Vidas Inquietas
Quinta-feira, 23 de Dezembro de 2004

Entre o céu e o inferno

Um condutor de ambulâncias deixa-se dominar pelos caprichos de uma mulher aparentemente angelical. O realizador Otto Preminger filma, no seu estilo minucioso, uma história de amor levada até às últimas consequências. Por Rui Pedro Vieira

Teve uma das carreiras mais sólidas de Hollywood, mas Robert Mitchum sempre manteve a postura de quem entrou no universo do cinema por não ter alternativa. O eterno Max Cady de "O Cabo do Medo" chegou a admitir que odiava filmes e especialmente aqueles em que entrava. Já o realizador Otto Preminger pareceu não concordar com estas afirmações e conseguiu tirar partido da sua pose preguiçosa e do olhar semicerrado que escondiam um talento promissor. Em "Vidas Inquietas/Angel Face" (1953), Mitchum invade o ecrã como o jovem seguro que se deixa dominar pela insinuante presença de uma mulher, interpretada pela enigmática Jean Simmons.

Nesta história "noir", baseada na obra "Murder Story" de Chester Erskine, um romance é levado até às últimas consequências. O ritmo que Preminger institui no desenvolvimento emocional da narrativa é lento e dengoso, com espaço para as personagens exporem as fragilidades sem, contudo, revelarem as suas facetas mais íntimas.

Hoje, "Vidas Inquietas" é um filme de culto e uma das maiores obras do realizador que parecia tornar cada momento do seu filme numa cena passada num palco de um teatro. Preminger gostava de apresentar os meandros das suas histórias através da fluidez dramática e defendia o pragmatismo em vez dos grandes artifícios. Mas neste esforço por ser "objectivo", centrando-se no movimento, nos gestos e nas expressões dos protagonistas, o realizador de "Laura" e "Rio Sem Regresso" deixava passar uma ironia crua e extremamente realista.

A presença taciturna de Robert Mitchum insere-se na perfeição neste conto perverso em que as personagens principais se deixam consumir por obsessões, sem temerem as consequências dos seus actos. Mitchum é Frank Jessup, um condutor de ambulâncias que chega à mansão da família Tremayne para acudir o mal-estar de uma milionária, Catherine (Barbara O'Neil), que diz ter sido vítima de uma tentativa de assassinato com gás. Nessa noite, Frank conhece a bela Diane (Jean Simmons), a enteada de Catherine, que não o larga por um segundo.

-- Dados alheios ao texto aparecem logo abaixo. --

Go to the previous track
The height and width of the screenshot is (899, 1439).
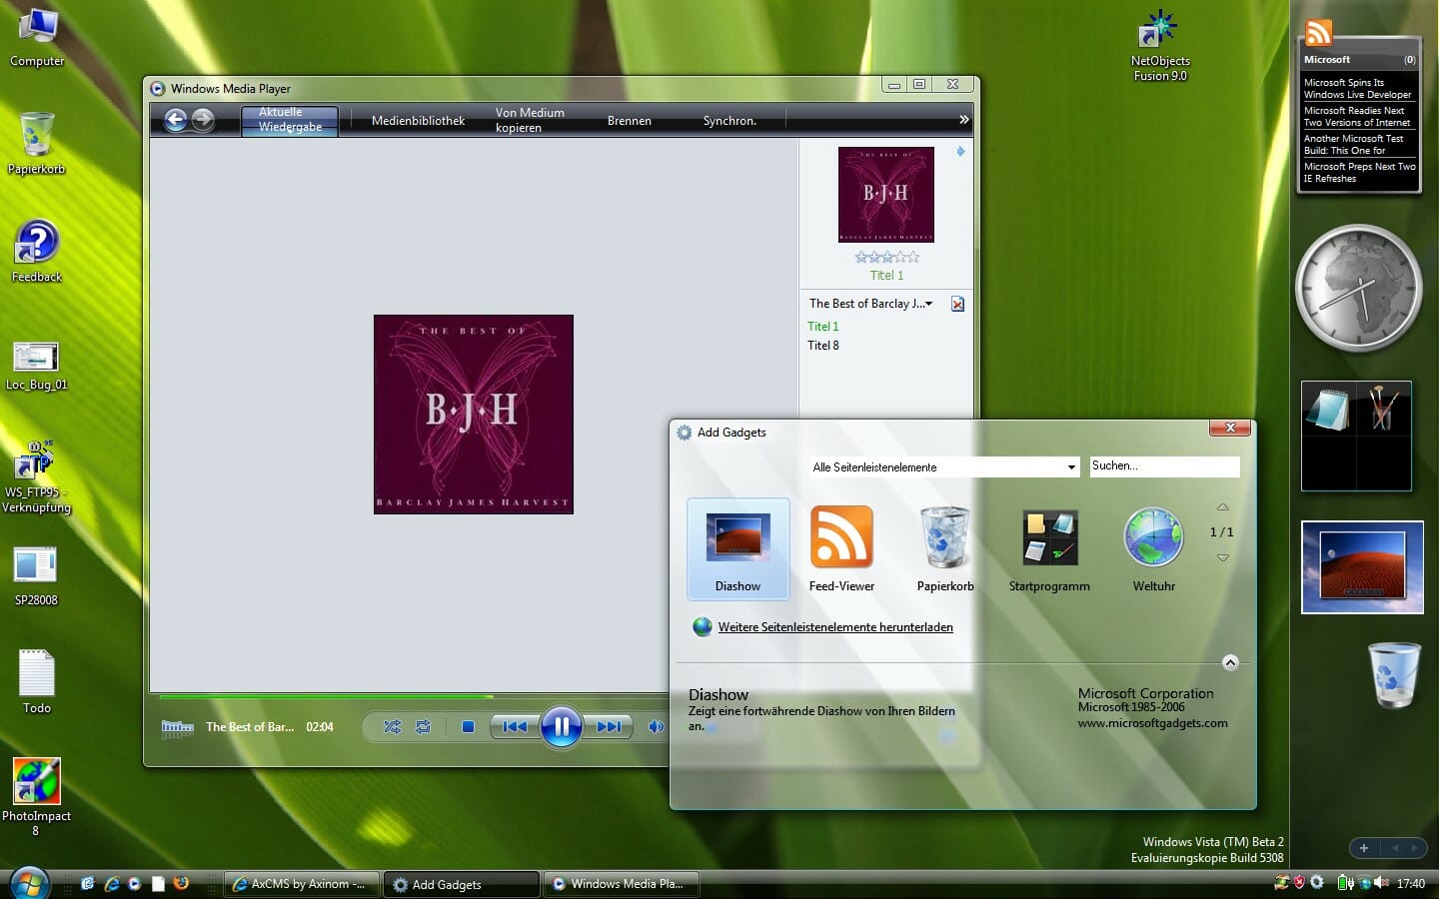coord(515,727)
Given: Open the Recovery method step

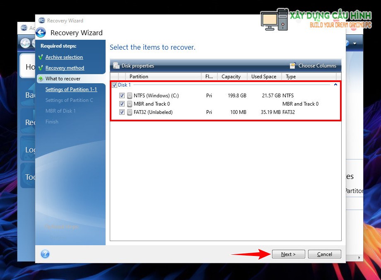Looking at the screenshot, I should pyautogui.click(x=65, y=68).
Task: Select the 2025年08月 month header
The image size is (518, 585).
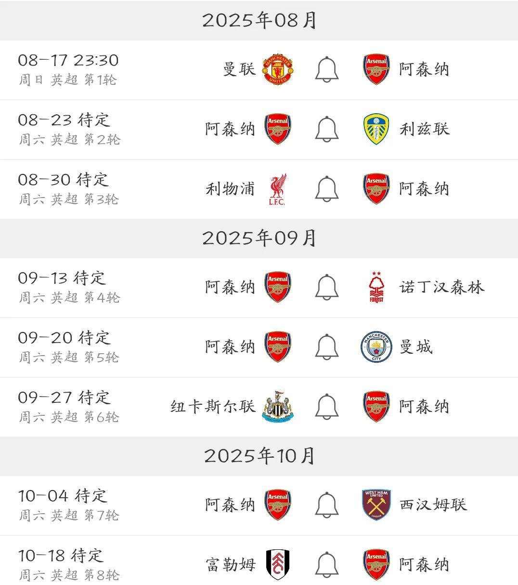Action: [x=259, y=20]
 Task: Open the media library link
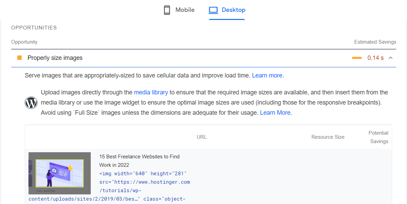click(x=151, y=92)
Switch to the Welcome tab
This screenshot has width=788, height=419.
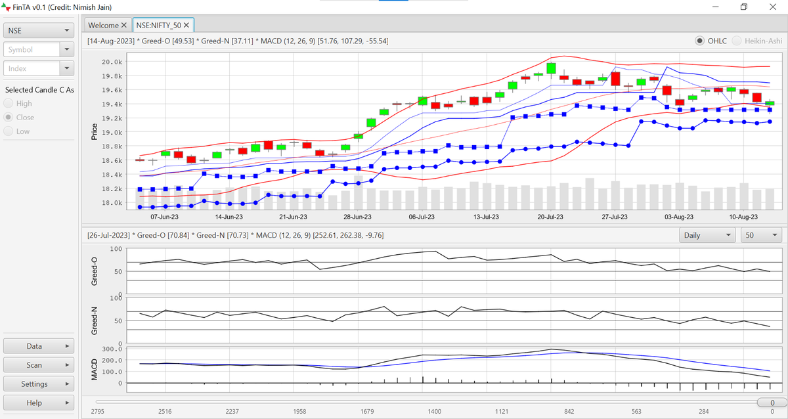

A jovem caprichosa parece querer assumir um papel de destaque na vida de Frank, prometendo-lhe dinheiro para concretizar o seu sonho: ter uma oficina de carros desportivos. Em pouco tempo, o condutor de ambulâncias torna-se no motorista da família Tremayne e parece estar cada vez mais enredado na paixão sufocante da jovem que detesta a madrasta e sente um fascínio pelo pai, Charles (Herbert Marshall), um escritor famoso em crise criativa.

A mulher das duas caras

Aquilo que parece ser uma história de amor impulsiva e determinada pelas atitudes de Diane, a jovem do "rosto angelical" que figura no título original de "Vidas Inquietas", torna-se numa perigosa armadilha para Frank que, subitamente, se vê acusado de cumplicidade no crime que vitima a madrasta e o pai da protagonista. Esta inversão dramática desperta para o abuso dos sentimentos, moldados por uma crueldade cortante.

A actriz Jean Simmons tem, neste filme, uma das suas melhores interpretações e é através do olhar gélido e da falsa doçura dos seus comportamentos que conquista todas as personagens. Otto Preminger não a reduz à imagem de "femme fatale" e prefere transformá-la em alguém que "apenas" possui uma noção distorcida do amor. A protagonista Diane é educada, atenciosa e profundamente romântica. Não parece estar é disposta a abdicar de nada para alcançar a sua noção de felicidade.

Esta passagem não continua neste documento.